If your prospective agent only reads middle grade books or funny books and you’re writing edgy contempt, it’s something I would definitely question.
This is a useful list. However, I’m really interested in the corollary: what kinds of questions do YOU as the offering agent ask the author? You already know you like the one book, but what are you looking to find out in that call?
This is a keeper, Mary. I’m not anywhere close to having a body of work ready for agent representation, but I’m filing this–and maybe pasting it on the refrigerator. I’d also like to see any answers to Susan Adrian’s question in her reply, on what kind of questions can an author expect from an agent.

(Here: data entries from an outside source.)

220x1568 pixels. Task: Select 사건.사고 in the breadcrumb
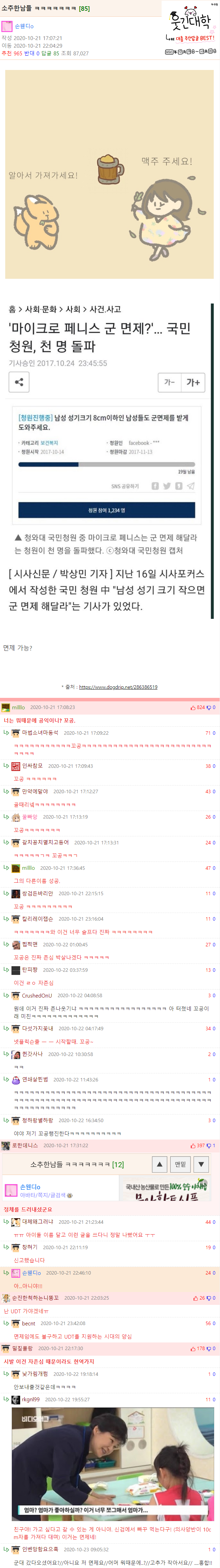point(105,309)
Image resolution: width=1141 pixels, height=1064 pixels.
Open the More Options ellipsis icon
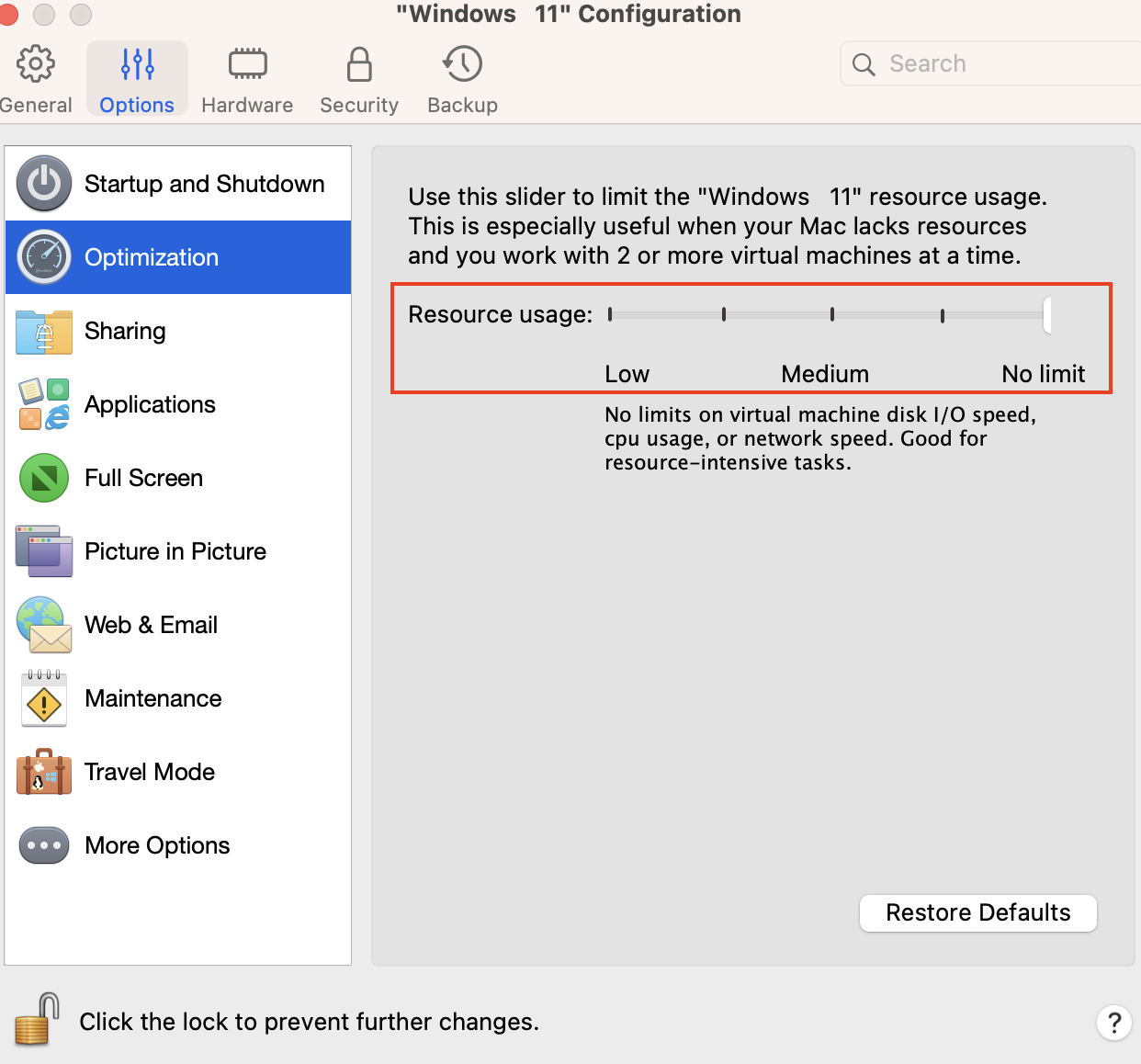[x=43, y=845]
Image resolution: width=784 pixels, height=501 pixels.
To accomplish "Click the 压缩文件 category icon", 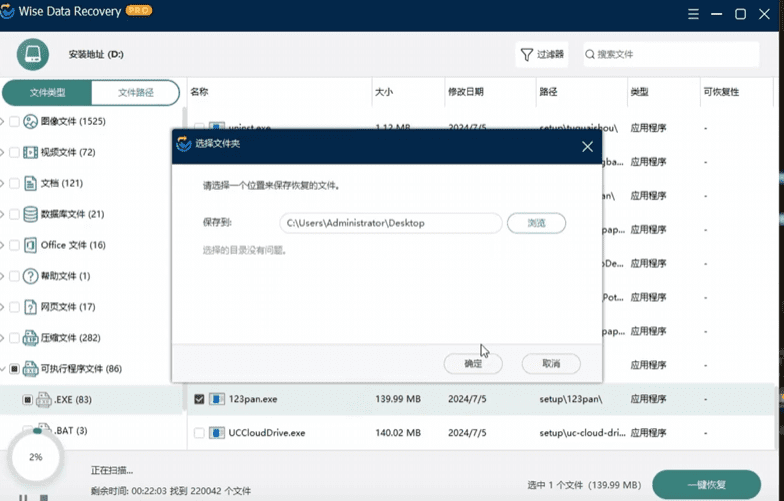I will pyautogui.click(x=30, y=338).
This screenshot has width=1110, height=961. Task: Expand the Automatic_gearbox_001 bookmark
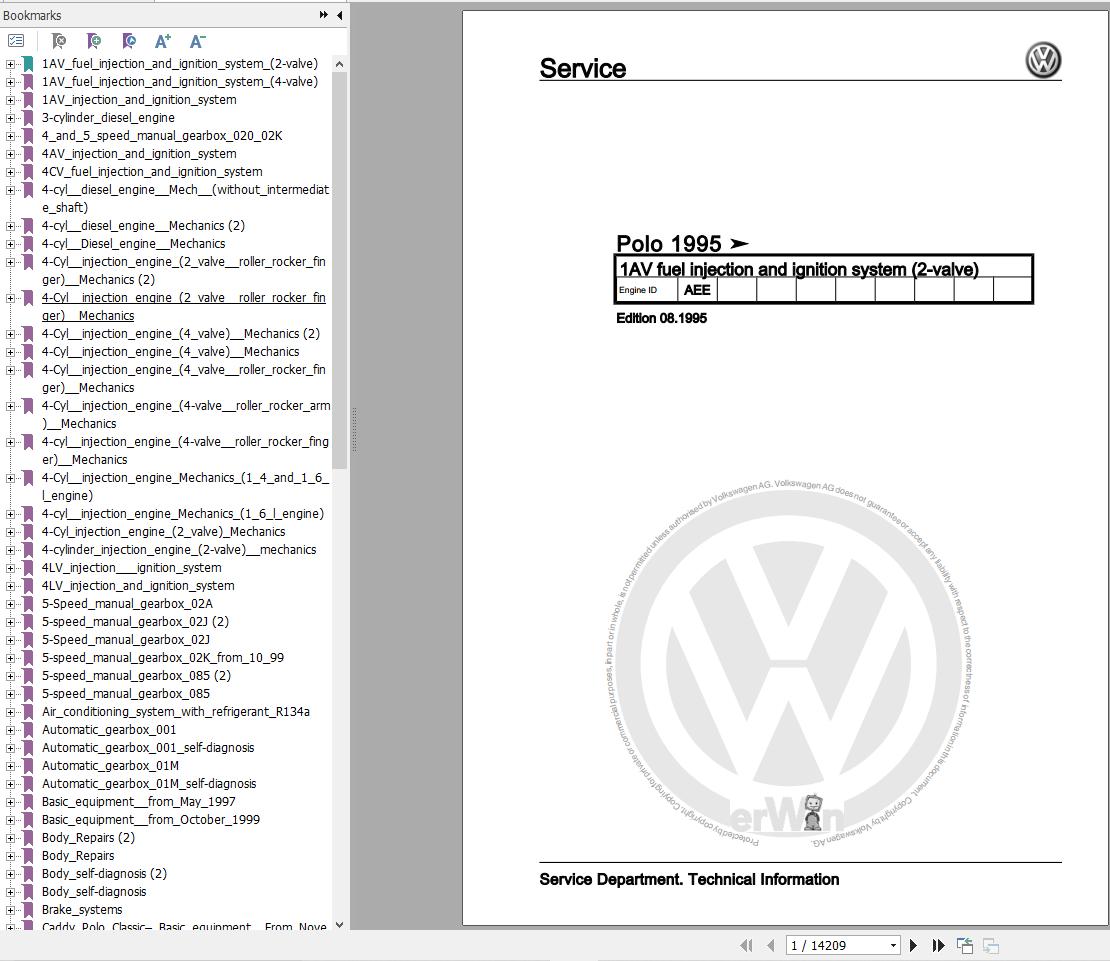(x=11, y=730)
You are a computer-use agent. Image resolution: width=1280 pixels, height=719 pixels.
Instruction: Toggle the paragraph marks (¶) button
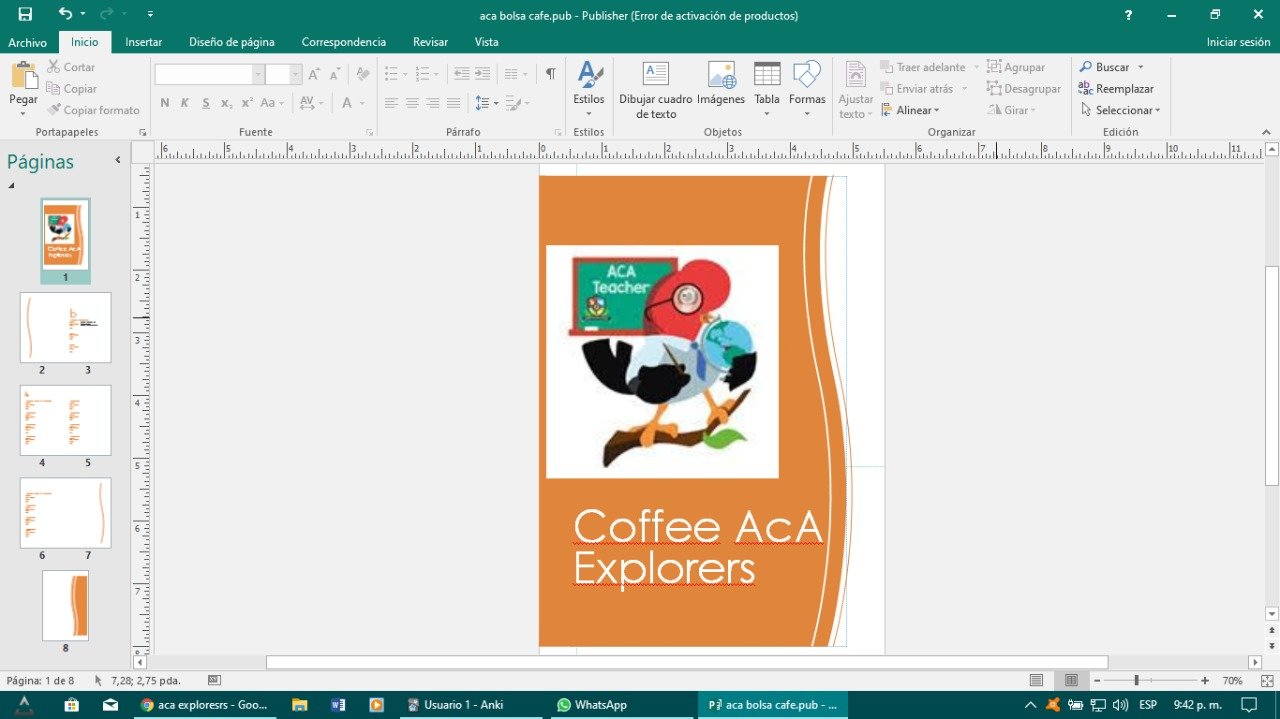point(550,74)
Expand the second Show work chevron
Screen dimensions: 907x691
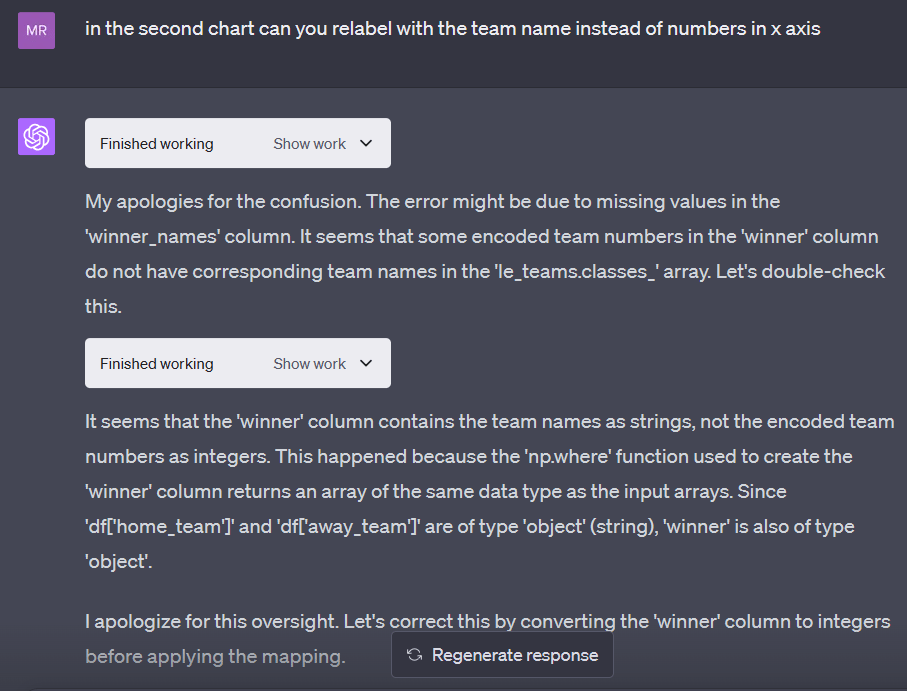(366, 363)
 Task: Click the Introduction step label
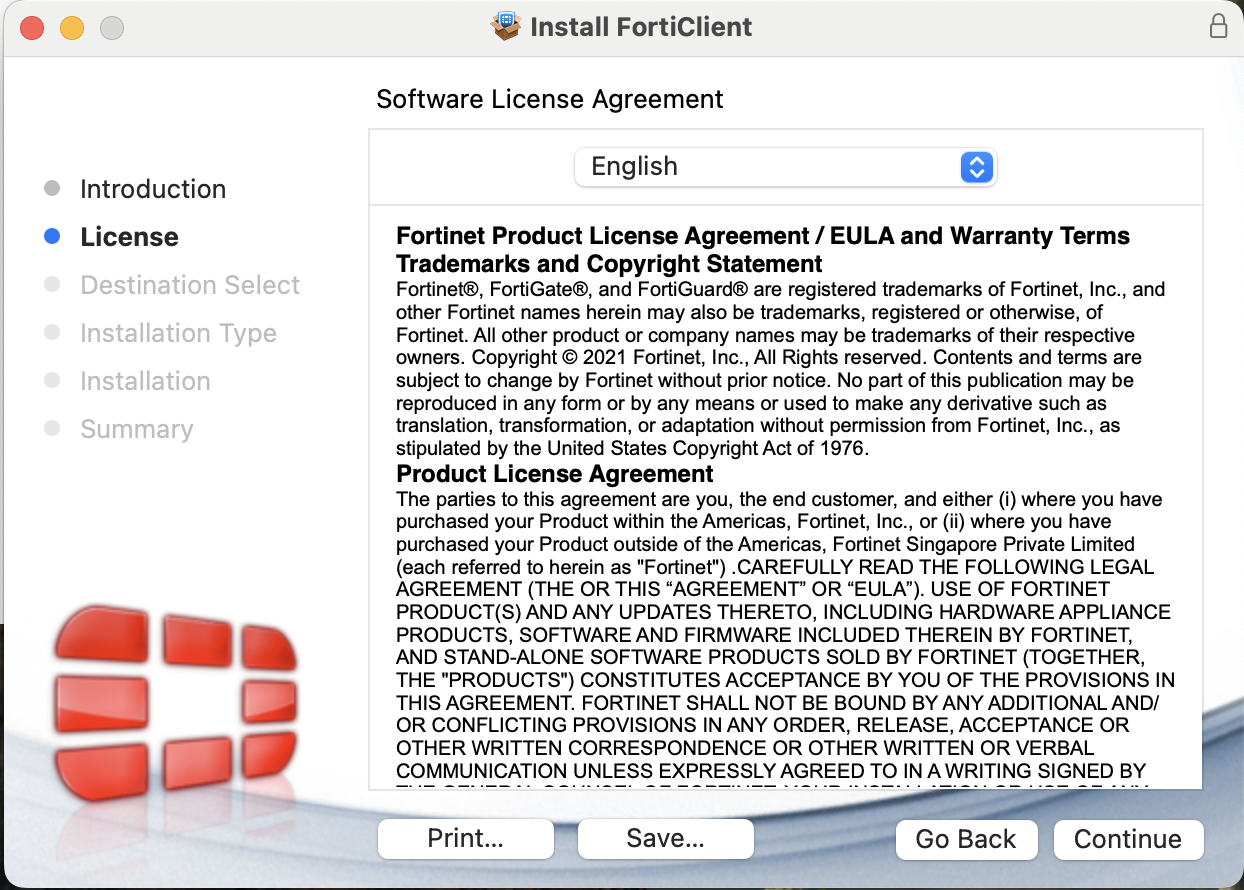click(x=153, y=189)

Wish I’d seen this last week! There are sooo many questions out there, and after compiling them all I had about four pages. Nice to see what’s actually important from your point of view 🙂
Great list! I have often wondered what you ask after the shock wears off….hope everyone has to use this list soon….:)
I’m interested in the breakdown of editors and publishers the agent works with and sells to. Do they only target the big names, or do they work with smaller, niche publishers and editors?
“Before you put these questions to an agent, of course, figure out what you feel like you want the answers to be.”
Best advice ever.
I clicked the link to the AAR and it goes to a railroad site. I did a google search and it appears to be aaronline.org
Thanks for the list of questions. I needed this info. 🙂
Stephanie — Thanks for pointing this out. I fixed the link!
Great advice. I’ve slowly been putting together a list of questions I think are important to me. You just added a few more to my list- Thanks!
I am starting to feel more prepared for when the dream moment arrives and I get that magical phone call.
Now I only have to hope and pray I am near my computer to look at my list and that I will have enough blood flowing to my brain to be able to find the document of questions that is saved on my desktop!
I need to post this on the board above my computer!
Thank you for this fabulous advice! Just wanted to alert you to a spelling error above (“Liteary”) in the title “How to Find the Right Literary Agent.”